Word and element location data:
#####
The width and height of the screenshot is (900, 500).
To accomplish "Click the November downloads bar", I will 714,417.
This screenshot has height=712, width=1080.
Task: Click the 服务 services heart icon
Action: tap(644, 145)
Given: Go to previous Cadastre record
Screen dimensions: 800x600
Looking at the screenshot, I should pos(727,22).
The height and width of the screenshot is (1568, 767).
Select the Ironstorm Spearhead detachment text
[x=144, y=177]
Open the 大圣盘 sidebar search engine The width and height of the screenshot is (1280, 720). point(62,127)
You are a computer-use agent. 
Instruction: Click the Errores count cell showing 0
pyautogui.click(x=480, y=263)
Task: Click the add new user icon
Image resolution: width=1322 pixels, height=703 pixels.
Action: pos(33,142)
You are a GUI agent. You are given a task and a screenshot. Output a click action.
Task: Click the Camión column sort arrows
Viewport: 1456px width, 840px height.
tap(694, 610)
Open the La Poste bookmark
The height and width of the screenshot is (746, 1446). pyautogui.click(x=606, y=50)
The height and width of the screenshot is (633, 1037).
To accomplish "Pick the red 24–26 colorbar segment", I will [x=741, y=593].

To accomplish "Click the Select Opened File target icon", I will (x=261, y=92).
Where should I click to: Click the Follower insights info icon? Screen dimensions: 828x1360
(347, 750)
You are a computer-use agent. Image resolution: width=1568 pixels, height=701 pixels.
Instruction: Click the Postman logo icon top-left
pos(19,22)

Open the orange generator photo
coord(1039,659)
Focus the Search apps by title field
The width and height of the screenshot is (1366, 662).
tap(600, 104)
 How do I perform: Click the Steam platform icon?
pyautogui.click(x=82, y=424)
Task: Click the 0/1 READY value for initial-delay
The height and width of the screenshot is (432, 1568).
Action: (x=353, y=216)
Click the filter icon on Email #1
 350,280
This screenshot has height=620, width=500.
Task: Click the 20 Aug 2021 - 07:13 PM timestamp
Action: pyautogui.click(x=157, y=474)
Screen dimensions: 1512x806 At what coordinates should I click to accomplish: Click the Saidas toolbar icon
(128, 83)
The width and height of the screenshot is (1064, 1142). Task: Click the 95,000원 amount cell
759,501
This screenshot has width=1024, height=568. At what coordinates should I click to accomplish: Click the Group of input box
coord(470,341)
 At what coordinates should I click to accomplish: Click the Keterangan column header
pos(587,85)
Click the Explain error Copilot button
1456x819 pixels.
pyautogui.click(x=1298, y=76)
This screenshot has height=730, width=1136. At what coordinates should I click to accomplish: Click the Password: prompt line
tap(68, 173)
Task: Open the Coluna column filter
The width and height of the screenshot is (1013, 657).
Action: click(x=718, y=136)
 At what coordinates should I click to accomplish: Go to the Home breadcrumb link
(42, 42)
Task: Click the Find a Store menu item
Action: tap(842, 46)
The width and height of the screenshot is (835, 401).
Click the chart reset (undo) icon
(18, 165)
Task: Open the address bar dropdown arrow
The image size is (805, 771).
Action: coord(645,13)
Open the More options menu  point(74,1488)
#####
> Brief:
Can you write out the entire listing again, every line unchanged and in the same order?

> Complete answer:
The width and height of the screenshot is (900, 500).
To accomplish "Click the November downloads bar", I will 714,417.
This screenshot has height=712, width=1080.
Task: Click the 服务 services heart icon
Action: tap(644, 145)
Given: Go to previous Cadastre record
Screen dimensions: 800x600
Looking at the screenshot, I should pos(727,22).
The height and width of the screenshot is (1568, 767).
Select the Ironstorm Spearhead detachment text
[x=144, y=177]
Open the 大圣盘 sidebar search engine The width and height of the screenshot is (1280, 720). point(62,127)
You are a computer-use agent. 
Instruction: Click the Errores count cell showing 0
pyautogui.click(x=480, y=263)
Task: Click the add new user icon
Image resolution: width=1322 pixels, height=703 pixels.
Action: pos(33,142)
You are a GUI agent. You are given a task and a screenshot. Output a click action.
Task: Click the Camión column sort arrows
Viewport: 1456px width, 840px height.
tap(694, 610)
Open the La Poste bookmark
The height and width of the screenshot is (746, 1446). pyautogui.click(x=606, y=50)
The height and width of the screenshot is (633, 1037).
To accomplish "Pick the red 24–26 colorbar segment", I will [x=741, y=593].

To accomplish "Click the Select Opened File target icon", I will (x=261, y=92).
Where should I click to: Click the Follower insights info icon? Screen dimensions: 828x1360
(347, 750)
You are a computer-use agent. Image resolution: width=1568 pixels, height=701 pixels.
Instruction: Click the Postman logo icon top-left
pos(19,22)

Open the orange generator photo
coord(1039,659)
Focus the Search apps by title field
The width and height of the screenshot is (1366, 662).
tap(600, 104)
 How do I perform: Click the Steam platform icon?
pyautogui.click(x=82, y=424)
Task: Click the 0/1 READY value for initial-delay
The height and width of the screenshot is (432, 1568).
Action: (x=353, y=216)
Click the filter icon on Email #1
 350,280
This screenshot has height=620, width=500.
Task: Click the 20 Aug 2021 - 07:13 PM timestamp
Action: pyautogui.click(x=157, y=474)
Screen dimensions: 1512x806 At what coordinates should I click to accomplish: Click the Saidas toolbar icon
(128, 83)
The width and height of the screenshot is (1064, 1142). Task: Click the 95,000원 amount cell
759,501
This screenshot has width=1024, height=568. At what coordinates should I click to accomplish: Click the Group of input box
coord(470,341)
 At what coordinates should I click to accomplish: Click the Keterangan column header
pos(587,85)
Click the Explain error Copilot button
1456x819 pixels.
pyautogui.click(x=1298, y=76)
This screenshot has height=730, width=1136. At what coordinates should I click to accomplish: Click the Password: prompt line
tap(68, 173)
Task: Open the Coluna column filter
The width and height of the screenshot is (1013, 657).
Action: click(x=718, y=136)
 At what coordinates should I click to accomplish: Go to the Home breadcrumb link
(42, 42)
Task: Click the Find a Store menu item
Action: tap(842, 46)
The width and height of the screenshot is (835, 401).
Click the chart reset (undo) icon
(18, 165)
Task: Open the address bar dropdown arrow
The image size is (805, 771).
Action: coord(645,13)
Open the More options menu  point(74,1488)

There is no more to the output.